空はもう紅く染まり始めている。涼しい風に頬を撫でられ、髪をふわりと揺らされて、ソウルはゆっくりと顔を上げ、目を瞬いた。
「……………………?」
鉱山口から見えるのは西だから、朝日ではない。しかも太陽は山の向こうに沈んでいくではないか。沈むということは、これは夕日だ。だが……。
そんなに寝ていた覚えはない。
気のせいだろう、と常備していた銀細工の懐中時計を開く。
「……………………」
 気のせい、などという台詞で済ませられる時間ではなかった。
「まずっ…………!!」
慌てて起き上がり、衣服を整え走り出す。
そろそろ夕食の時間だ。
きっとケレスは激怒しているのだろう。だが……食事抜きは、遠慮させて欲しい。
人気のない道をひた走りながら、ただ怖いのはケレスの食事抜き宣言。
あれを食らうと夜を越すのが辛い。
まだまだ成長期で、常人離れした燃費の悪さを自覚するソウルには、強烈に効く罰だ。
しかも今日は重労働の後。危機感が押し寄せてくる。
どうやって許してもらうかを必死で考えながら、ソウルは屋敷の敷地内に入った。広い庭を駆け抜けて、たどり着いた、大きな玄関。
目の前には、回せば開くドアノブが。しかし、この扉のすぐ向こうに、何やら凶悪な波動を発する存在がある。それを恐れるがために、ドアを開けるのが躊躇われた。
「……………………」
意を決して、扉を開く。
「…………ただいま」
「お帰りなさい。遅かったわね。一体今まで、何をしてたのかしら……?」
くすくすと可愛らしく微笑みながら、凄絶なまでの美貌を晒すケレスに、ソウルは一歩後退した。同時に、ケレスが一歩前進する。
「いや、その。それは……」
「おやぁ? ソウル君。遅いお帰りだね。夕食の席にはいなかったようだけど、何か大事な用でも? ケレス、あまりソウル君を責めちゃいけないよ」
 気配を感じさせずに突然現れて、前進したケレスの肩をくいっと引っ張ったのは、彼女の父、ソウルの尊敬するスマル=エフロート氏だ。

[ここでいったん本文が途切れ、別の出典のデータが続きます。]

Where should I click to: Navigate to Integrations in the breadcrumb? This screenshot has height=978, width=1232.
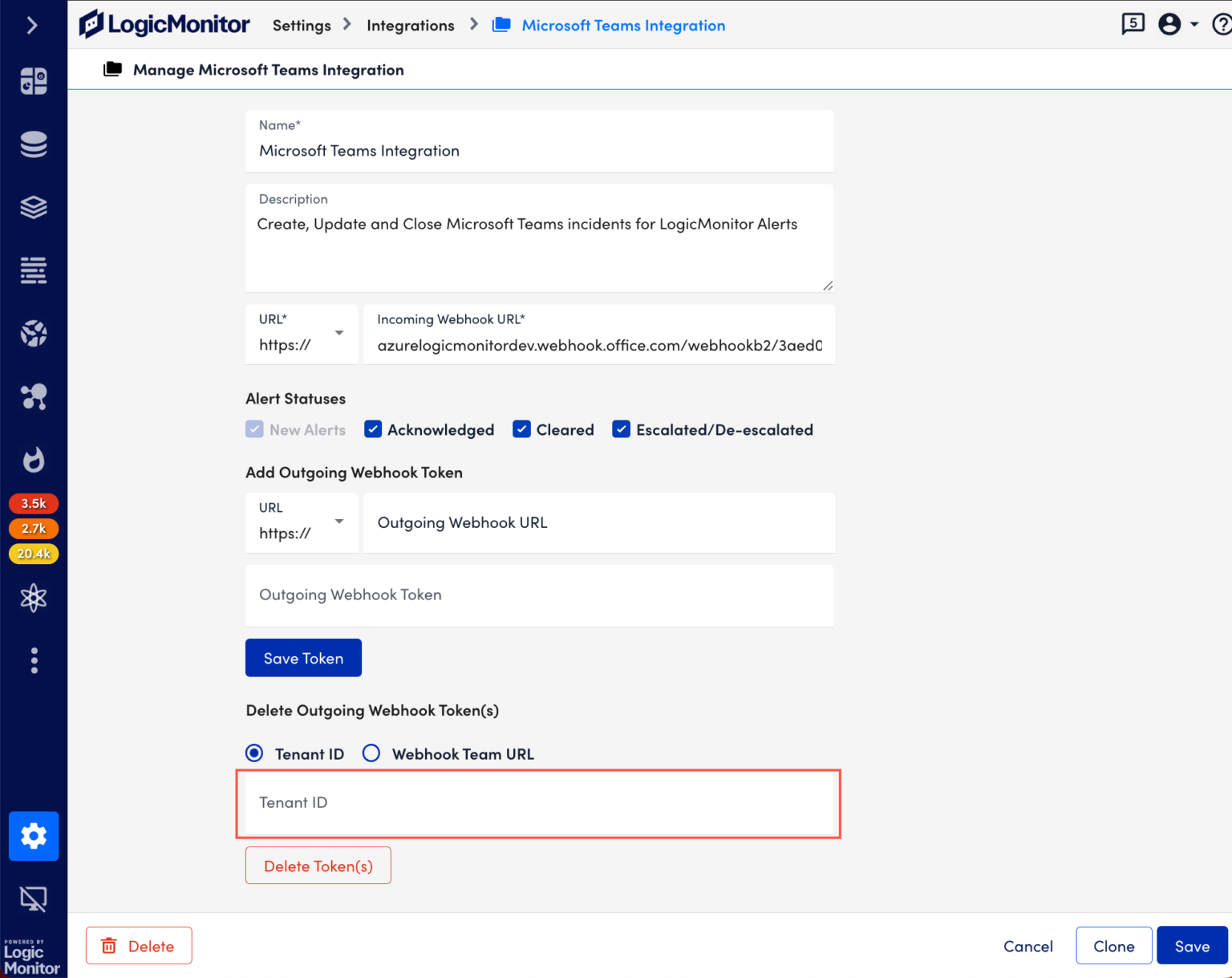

トルクの髪色によく似た濃い茶色と、ダークグリーンの瞳。温和そうな優しい響きの声をしたスマル氏は、テンポの掴みづらい、おっとりとした喋り方で、ケレスを丸め込むことが出来るという実に貴重な人物だ。ケレスだけではなく、ソウルもたびたび調子を狂わされる。
「だって! 御飯はきちんと、皆で食べたいんだもん! お昼御飯は、ちょっと無理だけど……でも、何にもない晩御飯まで顔合わせられないなんてヤじゃない!」
そうでしょ? と詰め寄るケレスの肩をぽん、と叩いて、スマル氏はやはりのんびりとした口調で、恐ろしい誤解発言をした。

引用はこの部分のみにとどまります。